Safety control systems in the chemical industry have been used for 20+ years. These systems have: - redundant CPU modules (which can be hot plugged) - redundant IO modules (which can be hot plugged) - redundant communication systems - self diagnostics (can detect a failed output transistor) - internal diagnostics (CPU voting to detect failed CPU core) - standard algorithms for redundant transmitters Shutting down is the "safer option" however there is still risks (such as thermal stressing pipework). It is a lesser of the two evils problem. This stuff is bread & butter for the chemical industry, there are a number of control companies that refuse to deal with the nuclear industry due to the requirement for unlimited indementy. ZombieEngineer
Re:Install Complete... by Joe+Jay+Bee · 2008-06-06 15:54 · Score: 2, Interesting

Tell that to the people who worked at Chernobyl.

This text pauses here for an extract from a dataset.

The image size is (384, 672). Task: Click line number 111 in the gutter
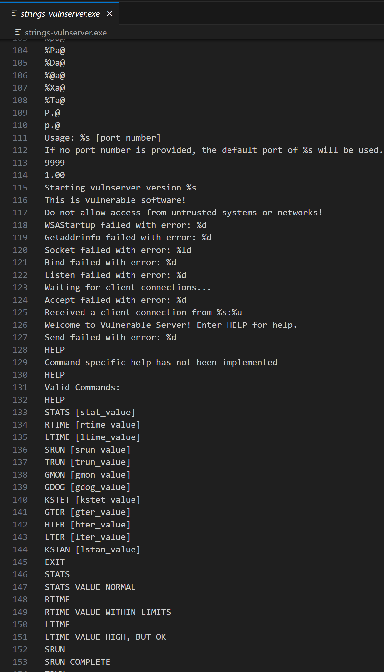[20, 138]
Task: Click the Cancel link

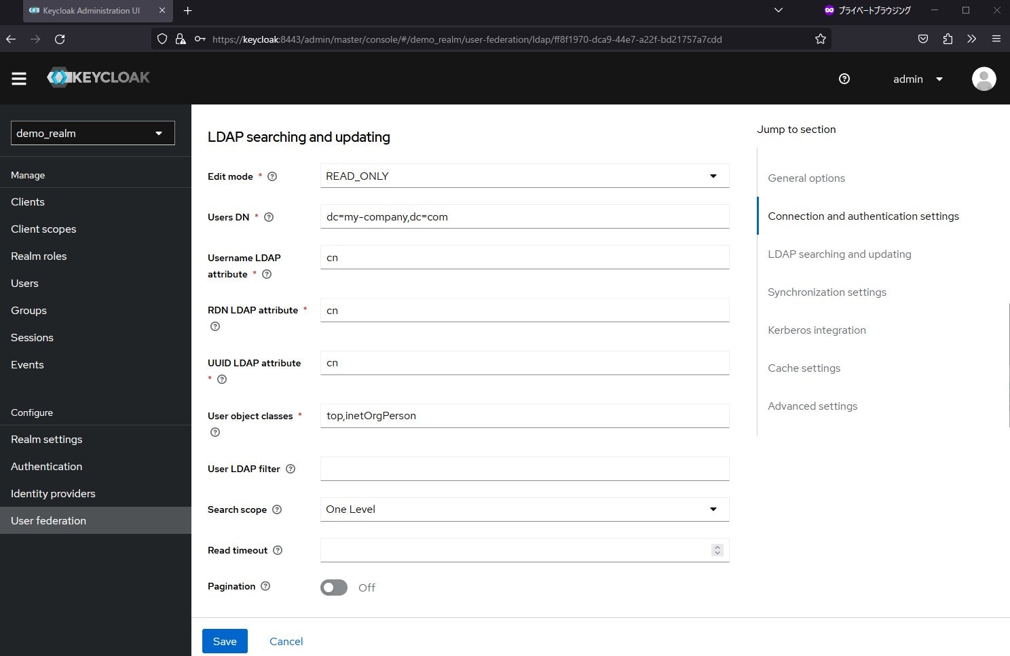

Oh wait, you can't; they were all blowed up. ;)

--
I write bullshit
Re:Water by Anonymous Coward · 2008-06-06 17:45 · Score: 1, Interesting

You can't put too much water into a nuclear reactor Actually, you can, particularly in a PWR. If the turbine trips, or any other kind of loss of heatsink accident occurs, the primary loop coolant will initially heat up and expand. Without a gas volume to buffer the resulting pressure increase, the piping would burst. To make an automotive analogy (which I'm sure the typical /. user will appreciate), it would be like putting very rigid shocks and springs on a car. This is the exact reason why the operators at TMI initially turned of the Emergency Core Cooling System. They saw pressurizer water level rising and were concerned that the pressurizer would "go solid". Since the pressurizer is physically located above the pressure vessel, they assumed (wrongly) that the core was covered and turned off ECCS.

Also, if the water level is too high in the steam generator (or pressure vessel, in the case of a BWR), you will get water droplets mixed in with the steam going to the turbines. This is a good way to damage turbine blades.

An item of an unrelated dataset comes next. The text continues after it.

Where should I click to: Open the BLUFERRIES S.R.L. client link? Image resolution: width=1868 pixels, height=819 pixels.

Third, if you're concerned about maintaining a BWR subcritical, you shouldn't let the water level get too high. The water surrounding the core acts as a reflector, decreasing neutron leakage. So, higher water level leads to increased reactivity. In fact, my recollection is that, in some cases, the emergency operating procedures suggest lowering the water level in order to control reactivity.

On a different note, the reason this incident is somewhat concerning (to me, at least), is that the logic for the reactor protection system is supposed to be not only fail-safe but also fault-tolerant. There are typcially four independent channels, and the logic to actually get a scram is ((A || B) && (C || D)). So the question is, how did one computer failure cause multiple, supposedly-independent channels to indicate a scram condition?

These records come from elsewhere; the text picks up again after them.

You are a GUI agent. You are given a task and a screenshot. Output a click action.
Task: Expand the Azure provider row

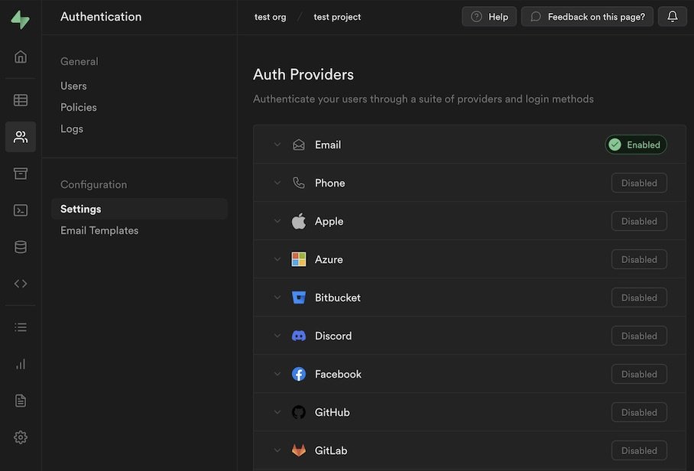pyautogui.click(x=329, y=259)
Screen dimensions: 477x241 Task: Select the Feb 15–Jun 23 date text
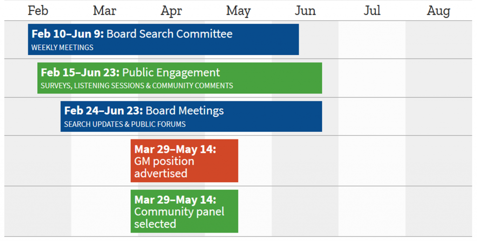pos(80,72)
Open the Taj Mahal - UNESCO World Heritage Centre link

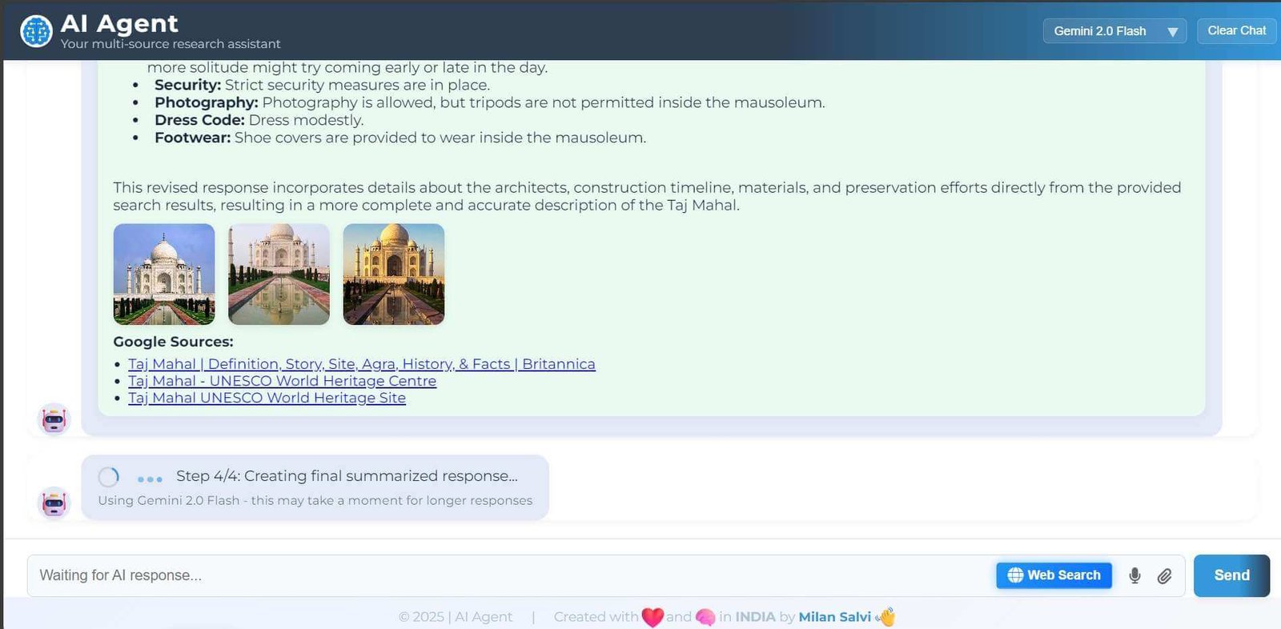(282, 381)
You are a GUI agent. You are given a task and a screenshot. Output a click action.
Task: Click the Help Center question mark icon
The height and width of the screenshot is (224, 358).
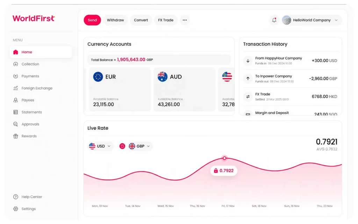pyautogui.click(x=15, y=197)
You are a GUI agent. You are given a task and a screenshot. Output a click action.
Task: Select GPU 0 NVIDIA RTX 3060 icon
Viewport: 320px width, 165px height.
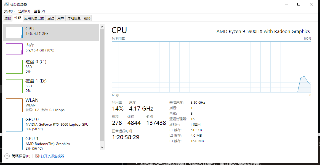[14, 125]
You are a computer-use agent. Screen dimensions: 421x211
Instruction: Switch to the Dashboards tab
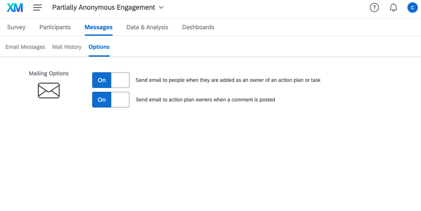click(198, 27)
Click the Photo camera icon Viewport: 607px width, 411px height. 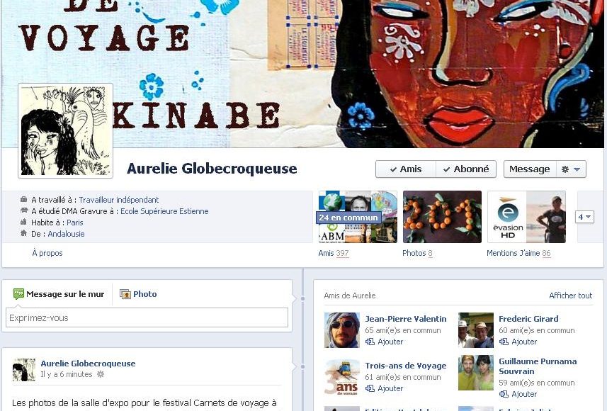125,294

Lastly, given the many statements suggesting that the electrical and software systems are on a hair-trigger, it's worthwhile to note that many mechanical failures don't require the plant to shut down immediately. The tech specs have the details. For example, the Hope Creek plant has been operating since Wednesday morning with one of it's Emergency Core Cooling Systems declared inoperable. That's right, they do not currently have a safety-rated system capable of injecting water when the reactor is at operating pressure. And they're allowed, by law, to operate like this for two weeks.